### Problems to work on
- a) According to the piece on jokes in the Bible, what did David cut off of Saul's robe?
- b) Decide whether each statement agrees with the piece on jokes in the Bible. Answer yes or no for each, and quote the words of the piece that settle it: (i) David felt bad afterward about what he did to Saul's robe. (ii) The conflict was between Christians from the Jewish tradition and those from the Roman tradition. (iii) Saul went into the cave to sleep.
- c) Write a continuation of the piece on jokes in the Bible, starting right after its last sentence.

In 1 Samuel 24, we have a prank of sorts. David’s enemy, Saul, had gone into a cave to “relieve himself,” and David crept up on his adversary and cut a corner off of his robe while he was doing the deed. There’s no word on whether or not David stifled giggles while doing so, but it bears noting that David felt bad about it afterward.
There's a joke about genitalia in the New Testament
Perhaps the funniest joke in all of the Bible occurs in the New Testament in the form of hyperbolic, dare we say comedic, wordplay.
To set the scene: As Andrews University notes, at the time there was a conflict between Christians who came from the Jewish tradition and those who came from the Greek tradition, which had its own customs. Specifically, there were some Jewish Christians who insisted that it was necessary for Greek (male) converts to Christianity to be circumcised in order to be Christian, and it was causing problems in certain congregations. In Galatians 5, Paul writes that he’s having none of it. “As for those agitators, I wish they would go the whole way and emasculate themselves!” he wrote.

### Records provided
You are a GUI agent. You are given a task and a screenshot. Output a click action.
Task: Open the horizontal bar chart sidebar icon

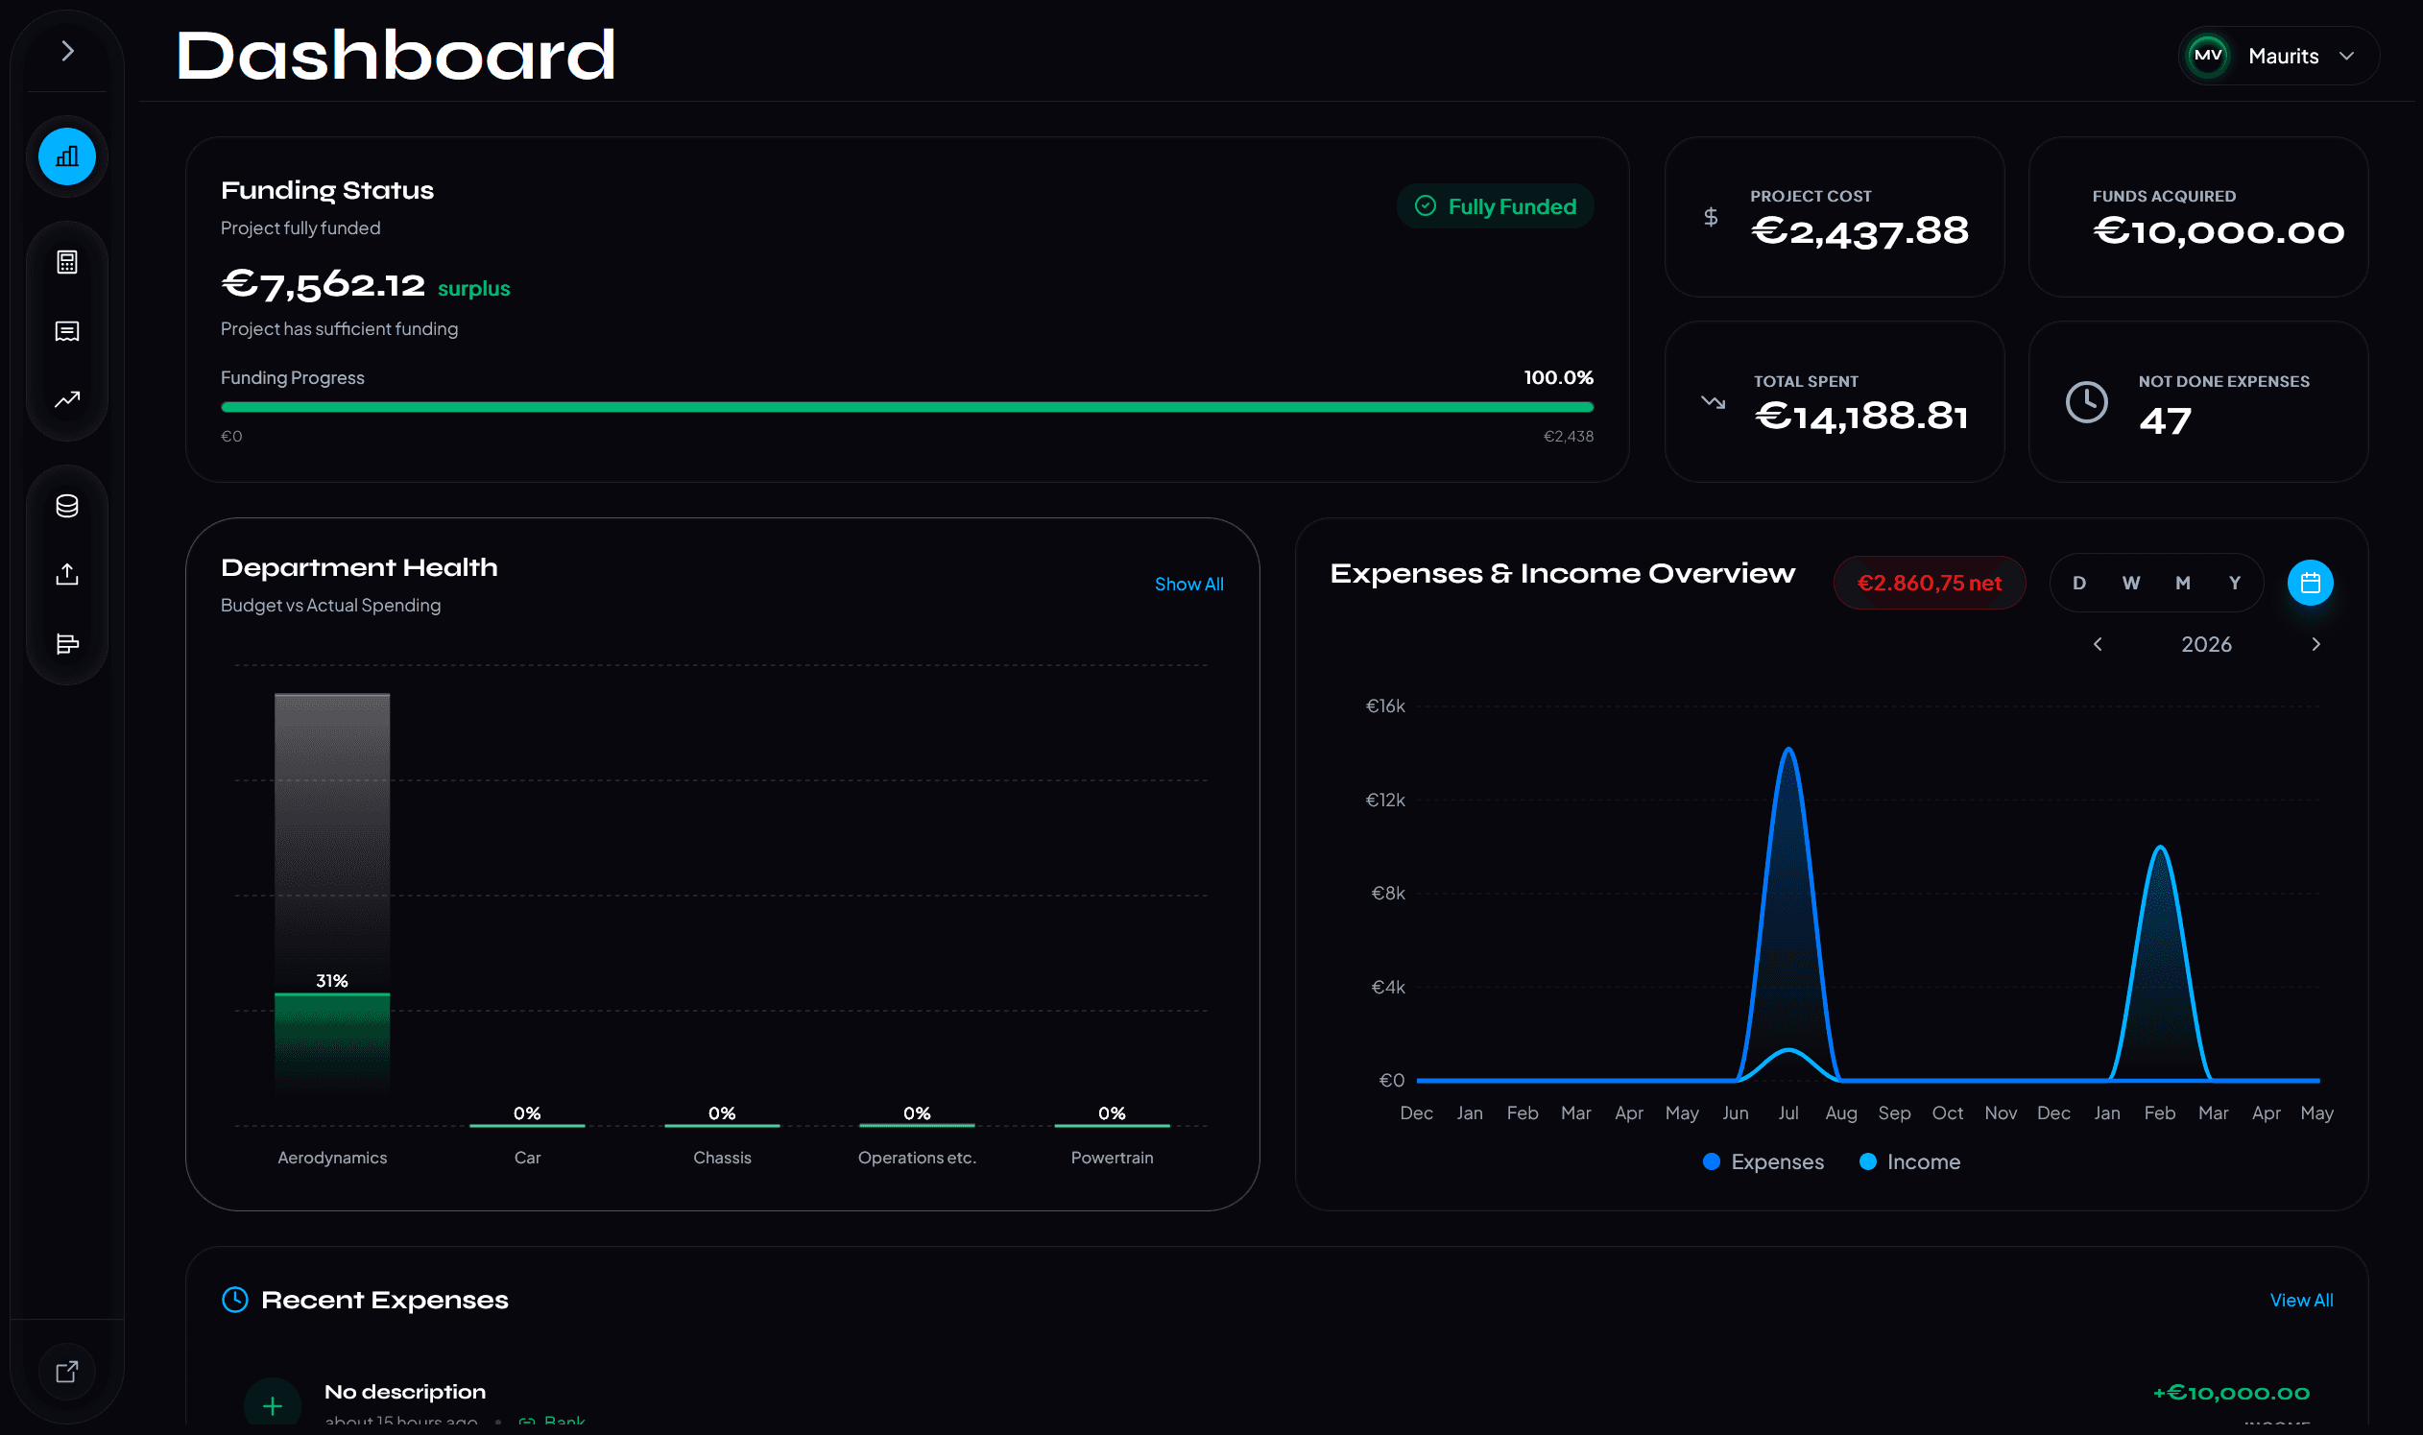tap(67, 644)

* * *

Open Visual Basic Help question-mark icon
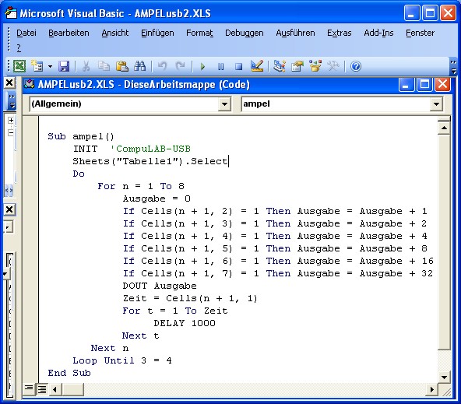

### Expected results
- a) A corner of it.

- b)
(i) Yes: "David felt bad about it afterward"
(ii) No: "those who came from the Greek tradition"
(iii) No: "had gone into a cave to “relieve himself,”"

- c)
In the next chapter of Galatians, Paul brings out the comic hyperbole again. Continuing on with the discussion of circumcision, Paul tells the audience, before he gets into his narrative, that he wants their attention: “See what large letters I use as I write to you with my own hand!” The joke was doubtless funnier to the people who could see the actual document Paul wrote, with its big letters.